Jan 22, 2012

A privilege from the nature: rain


Suatu hari, orang kampung Wismamas main bola di Puncak. Tiba-tiba turun hujan deras. Tanpa komando, maka bapak-bapak yang sudah tidak laku lagi itu membuka bajunya dan melajutkan main bola dibawah hujan yang lebih dingin dari biasanya. Selesai? belum. Habis main bola, badan yang kotor itu nyemplung di kolan renang yang bahkan lebih dingin lagi dan melanjutkan dengan polo air. Bagi orang yang lemak dibawah kulitnya tipis, tidak berapa lama ia mentas dan pergi ke kamar mandi, membasuh diri dengan air hangat, ganti baju dan make jaket. Dingin itu tidak sanggup membunuh orang Wismamas. Ia hanya memberi pengalaman ekstrim yang diperlukan oleh jiwa untuk keluar dari rutinitas ...

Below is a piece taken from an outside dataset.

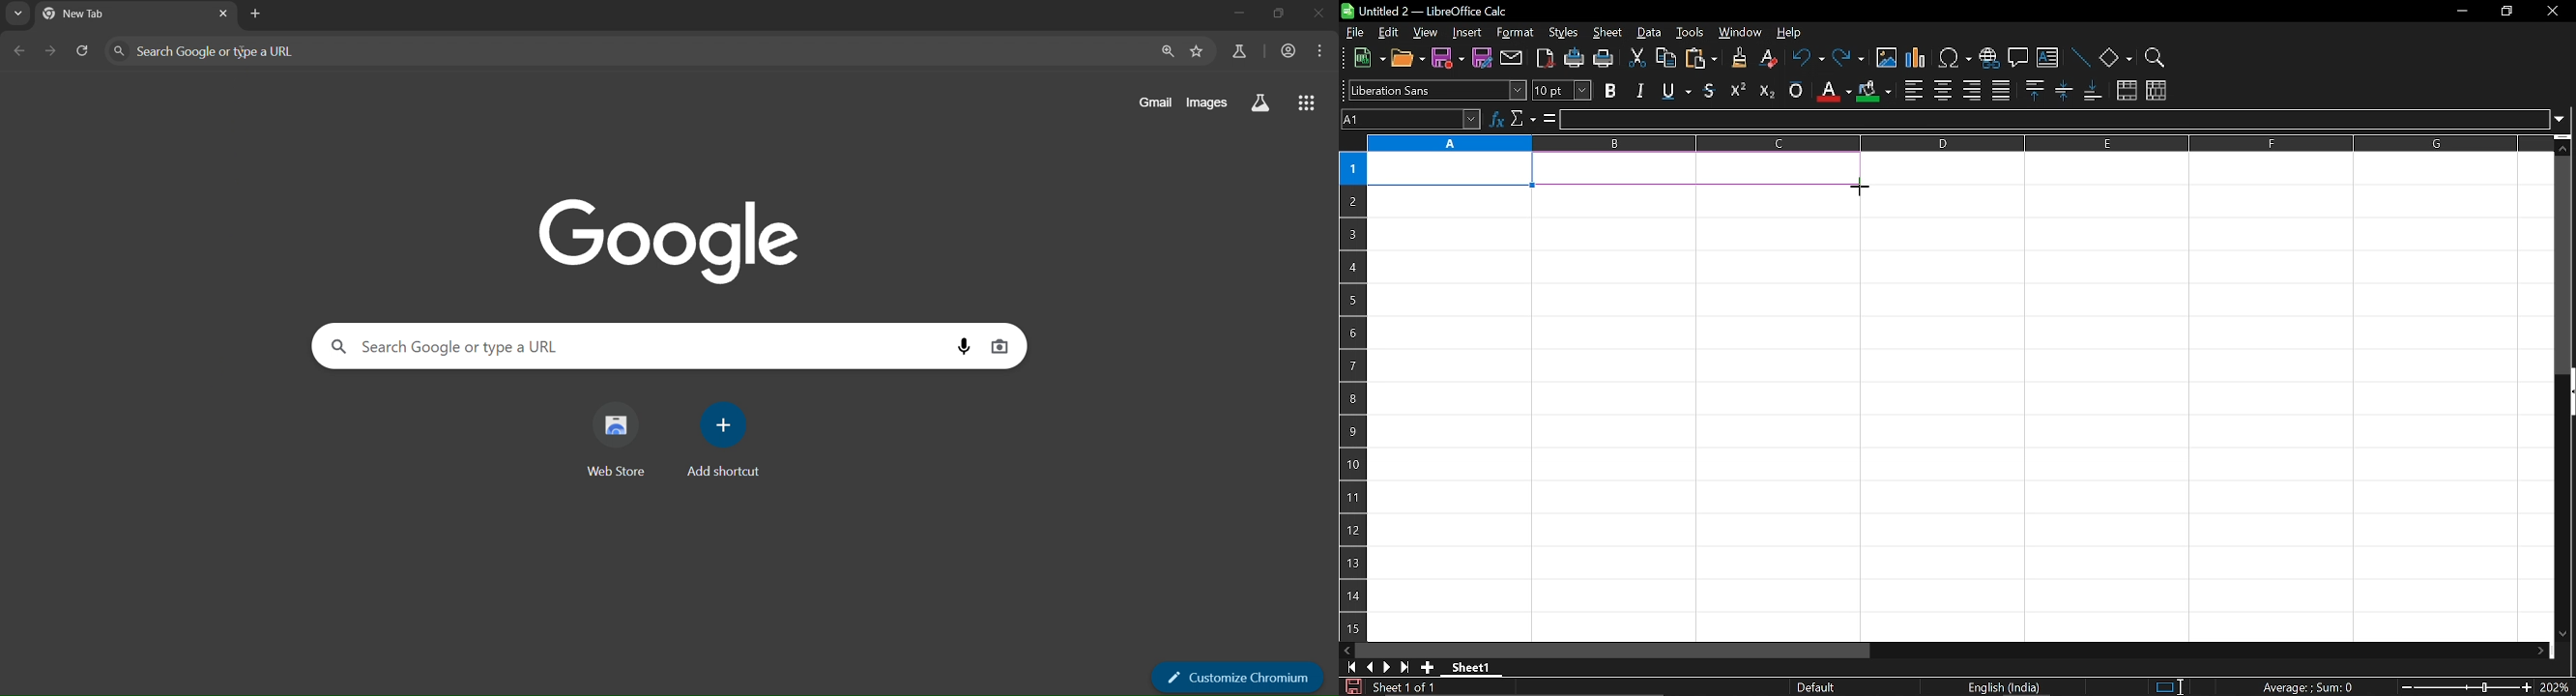 Image resolution: width=2576 pixels, height=700 pixels. Describe the element at coordinates (1426, 11) in the screenshot. I see `Untitled 2 - LibreOffice Calc` at that location.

Di Amsterdam, negeri yang jumlah sepedanya lebih banyak dibanding manusianya, tidak pernah ada hujan. Loh? Iya, itu menurut determinasi orang Indonesia pada umumnya. Se-storm-storm-nya di Amsterdam, diameter titik airnya masih lebih kecil bahkan dibanding gerimis di Wismamas yang ada di zona 2 (kaki gunung, atau puncak dataran rendah). Sekedar nostalgia dulu, ya. Kalau di Wismamas ada gerimis yang super kecil dengan angin sepoi-sepoi di musim hujan yang dingin, saya selalu membayangkan: ini morning breeze yang selalu dirindukan. Balik lagi, bukan berarti orang Amsterdam tidak mengenal storm. Ketika saya mendarat di Amsterdam, sambil ngurus rumah di DUWO, diluar ada storm: yaitu gerimis disertai angin. Cuman segitu? Ya, cuman segitu. Di hari lain ketika mangkat kantoor, gerimis yang lebih kecil lagi datang. Maka orang-orang 'lari meninggalkan sepedanya' dan pindah ke trem. Tiba-tiba saja parkiran dan trem penuh sesak oleh sepeda dan manusia.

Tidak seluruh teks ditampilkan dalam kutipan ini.